Subsequently, the text output command sequencing module may generate an ordered sequence number for each text output command of the subset of output commands for the block, where each ordered sequence number reflects the position of the corresponding text output command in the reading order for the block. The ordered sequence number may generated using numeric characters, alphabetic characters, alpha-numeric characters, or in any similar manner that indicates a sequential order. In an illustrative example, the ordered sequence numbers for the text output commands for text block 210-A in the reading order 265-A for the block may be as follows: 211-A (1), 212-A (2), 213-A (3), 214-A (4), 215-A (5), 216-A (6), and 217-A (7).

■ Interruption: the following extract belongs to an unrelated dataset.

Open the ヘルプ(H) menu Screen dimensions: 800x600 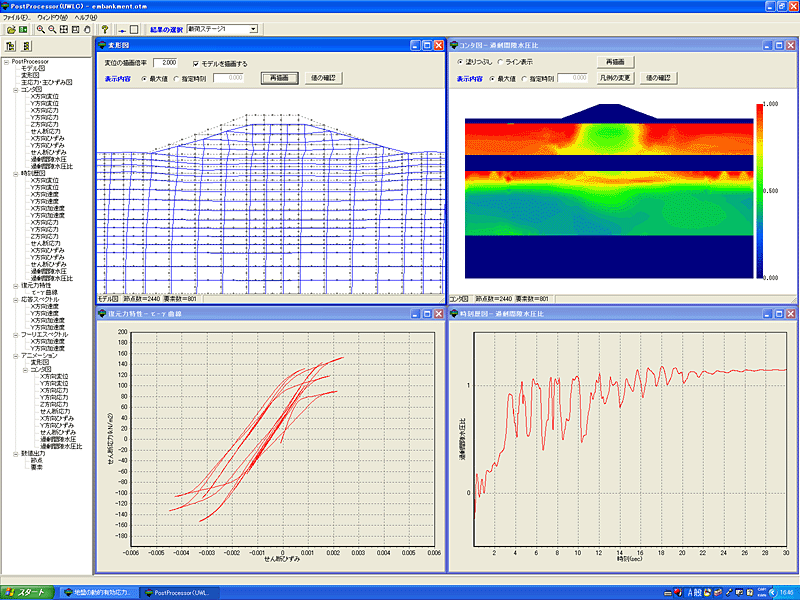coord(85,18)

The text output command sequencing module may repeat the above process for each block of content on the page of document 200. As shown in FIG. 2A, text block 210-B may be selected, and its boundary area determined based on its coordinate location within the page. A second subset of text output commands for the page that are located within the boundary area of block 210-B may be identified based on the coordinate values of the text output commands. The second subset of text output commands for text block 210-B may then be sorted into a reading order within the boundary area for the block (first into lines, then within each line). In an illustrative example, the reading order for text block 210-B may result in the text commands for the glyphs as follows: 211-B, 212-B, 213-B, 214-B, and 215-B.
Additional ordered sequence numbers may then be generated for each of the text output commands for text block 210-B. In some implementations, the ordered sequence numbers for the text output commands of text block 210-A may precede the additional ordered sequence numbers for text output commands of block 210-B in the ordered sequence for the page. Thus, the ordered sequence numbers for the text output commands for text block 210-B in the reading order for the block may be as follows: 211-B (8), 212-B (9), 213-B (10), 214-B (11), and 215-B (12). A modified text layer for the document page may then be generated with the text output commands for blocks 210-A and 210-B in the ordered sequence may then be generated.
FIG. 2C illustrates an example of text blocks 225-A and 225-B that may correspond to the modified text layer for text blocks 210-A and 210B of FIG. 2A. As shown in FIG. 2C, the text output commands of text block 225-A (for glyphs 221-A, 222-A, 223-A, 224-A, 225-A, 226-A, and 227-A) have been assigned ordered sequence numbers to reflect the reading order of block 225-A. Similarly, the text output commands of text block 225-B (for glyphs 221-B, 222-B, 223-B, 224-B, and 225-B) have been assigned ordered sequence numbers to reflect the reading order of block 225-B. The ordered sequence numbers for the text output commands of text block 225-A (1, 2, 3, 4, 5, 6, and 7) precede the ordered sequence numbers for the text output commands of text block 225-B (8, 9, 10, 11, and 12), which reflects the overall reading order for the page of the document in the modified text layer.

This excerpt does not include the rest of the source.